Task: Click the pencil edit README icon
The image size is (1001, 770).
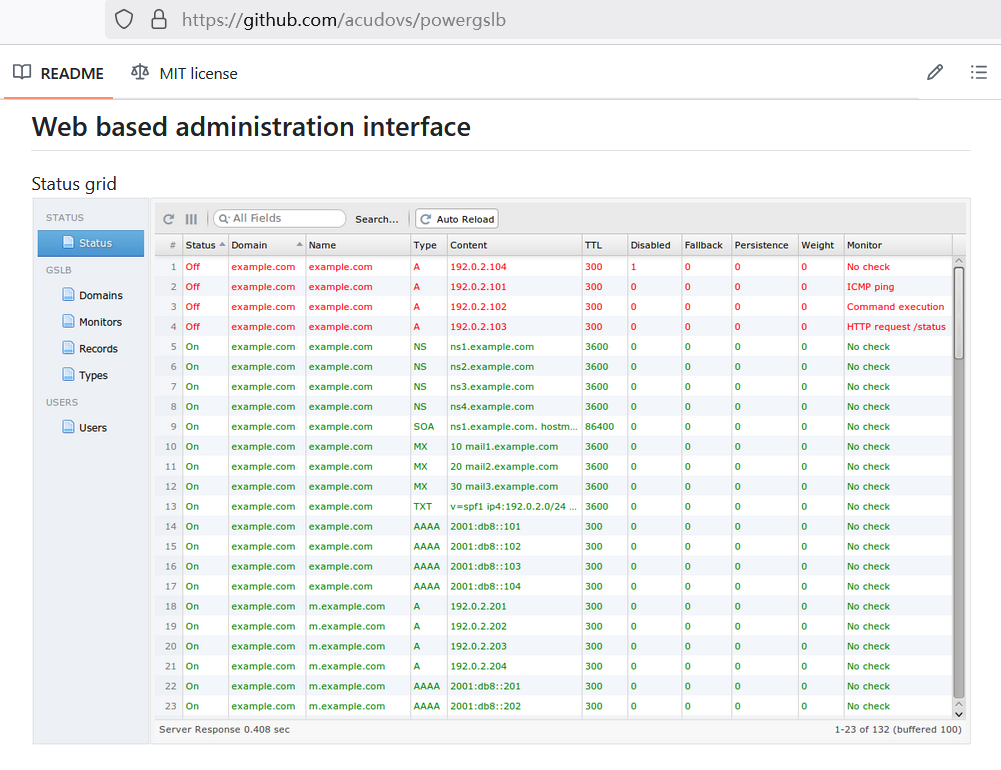Action: pos(935,72)
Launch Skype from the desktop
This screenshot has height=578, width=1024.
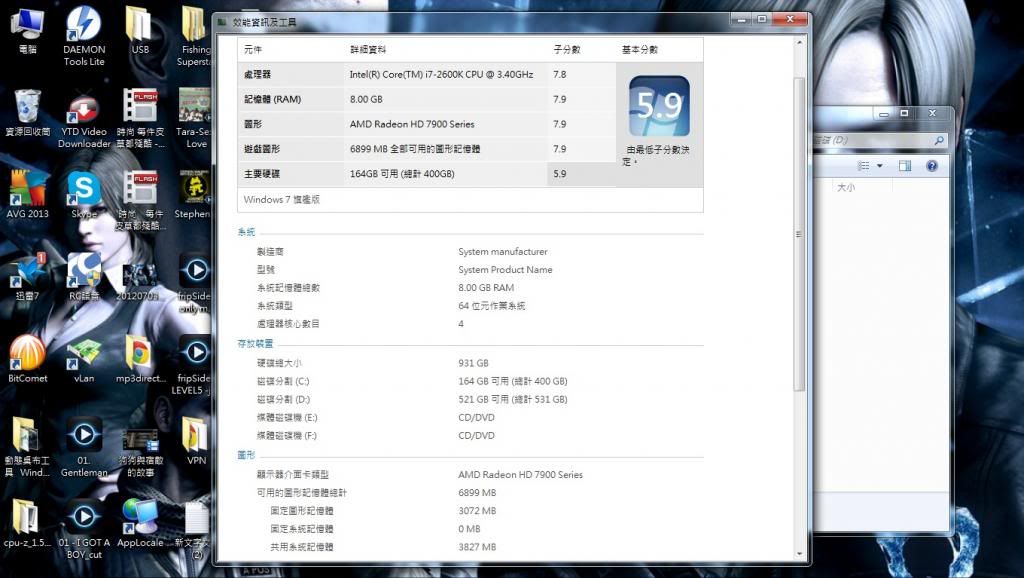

● ● ● ● ●

**EXERCISE DIRECTIONS:**
Write out again the lines from the one with "Launch Skype from the desktop" through the end of the records exactly, without any of the pictures.

**SOLVED EXERCISE:**
Launch Skype from the desktop
This screenshot has height=578, width=1024.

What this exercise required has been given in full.